By Alex Beall | September 18, 2017

Credit: Texas Instruments

To get middle school and high school students more interested and engaged with STEM topics like coding and robotics, Texas Instruments developed its TI-Innovator Rover bot.

By writing programs on their TI graphing calculators, students can make their rovers move, crash, dance or even draw when a pen is attached.

“We created Rover to demystify robotics and give students who might be intimidated by programming an easy on-ramp to learn to code,” TI Education Technology president Dr. Peter Balyta said in a press release. “Given the sheer joy we have seen on students’ faces as they learned to code during our testing phase, we are excited to see how Rover will inspire more young minds through an introduction to robotics.”

The rover connects to the TI-Innovator Hub and a TI-84 Plus CE or TI-Nspire CX graphing calculator, which the students then use to write basic code using algebra or geometry. The code dictates the rover’s actions and lets students better visualize the math they are performing on the calculator.

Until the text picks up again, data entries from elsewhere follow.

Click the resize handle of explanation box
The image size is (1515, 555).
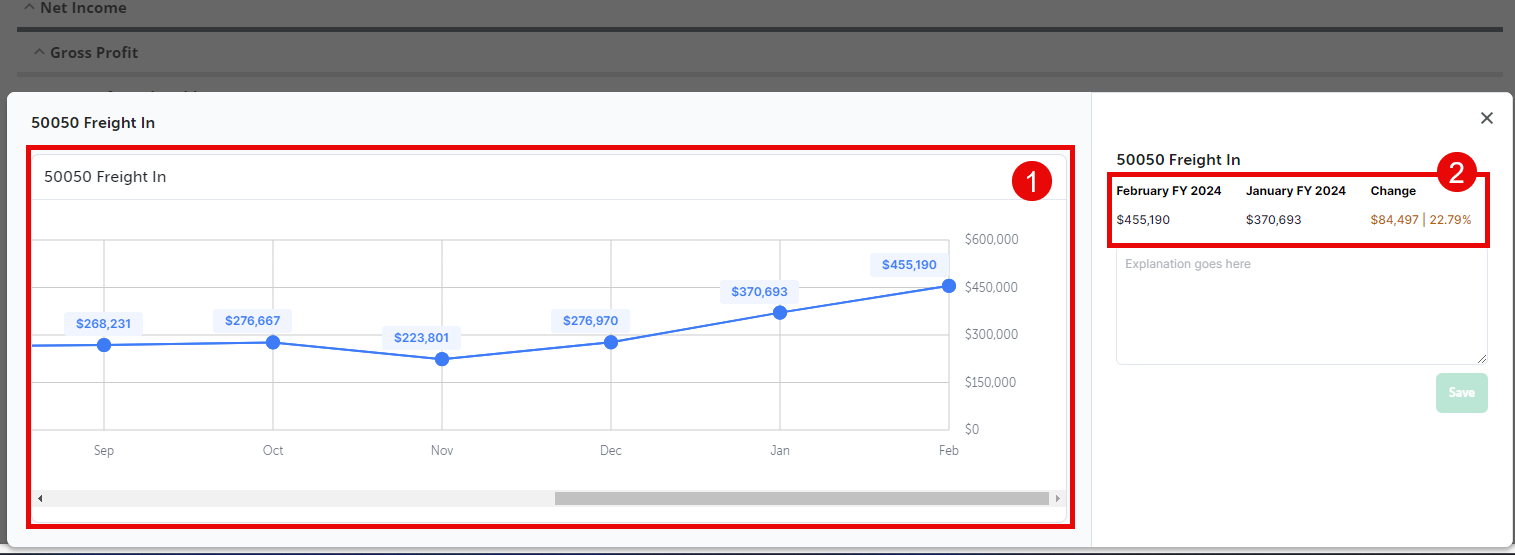click(x=1481, y=358)
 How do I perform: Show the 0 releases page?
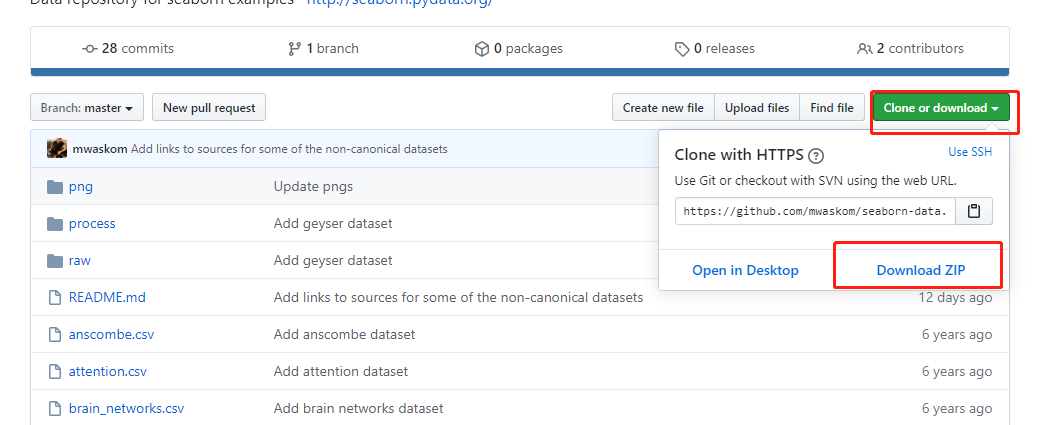click(x=714, y=48)
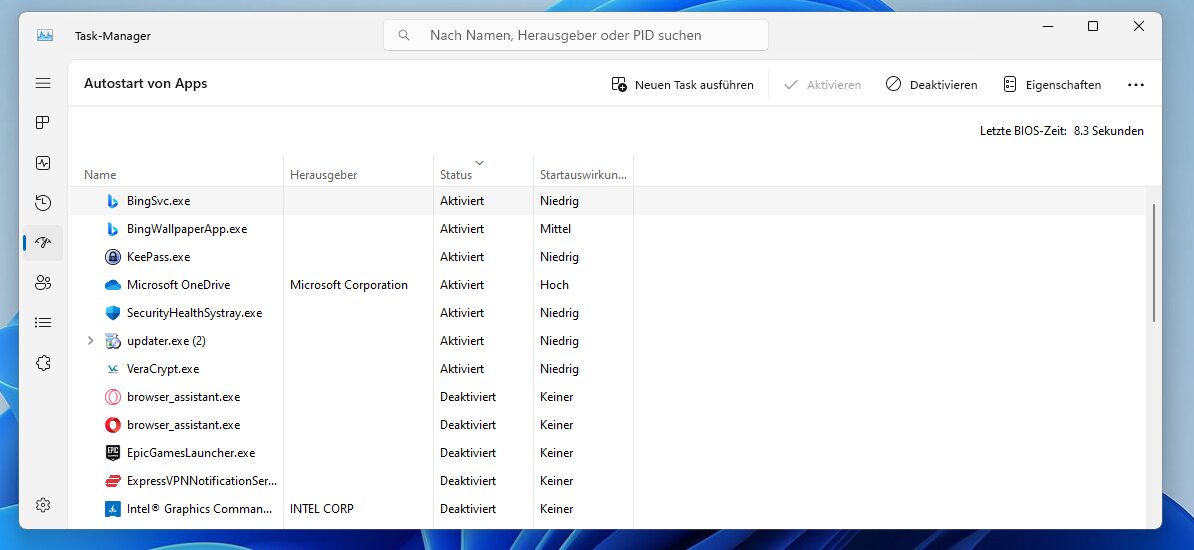Open Eigenschaften in the toolbar

[x=1052, y=85]
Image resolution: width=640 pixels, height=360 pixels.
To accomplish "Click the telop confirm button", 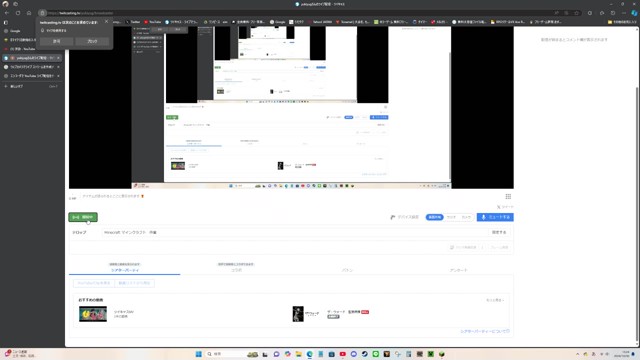I will pos(499,232).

Girls from Girls Inc. of Metropolitan Dallas participated in a pilot program of the rover where girls could practice using math to direct the robot. “It’s more interactive than what you would usually do in a regular classroom with math; it’s hands-on, very visual, and fun and exciting at the same time,” Bishop Dunne Catholic High School sophomore Mia Gonzales said in the statement.

The rover is designed specifically to be used in the classroom and comes with a rechargeable battery, LED display, gyroscope, color sensor, distance sensor and marker holder. It will be available for purchase in the U.S. and Canada this fall and released in Europe in early 2018.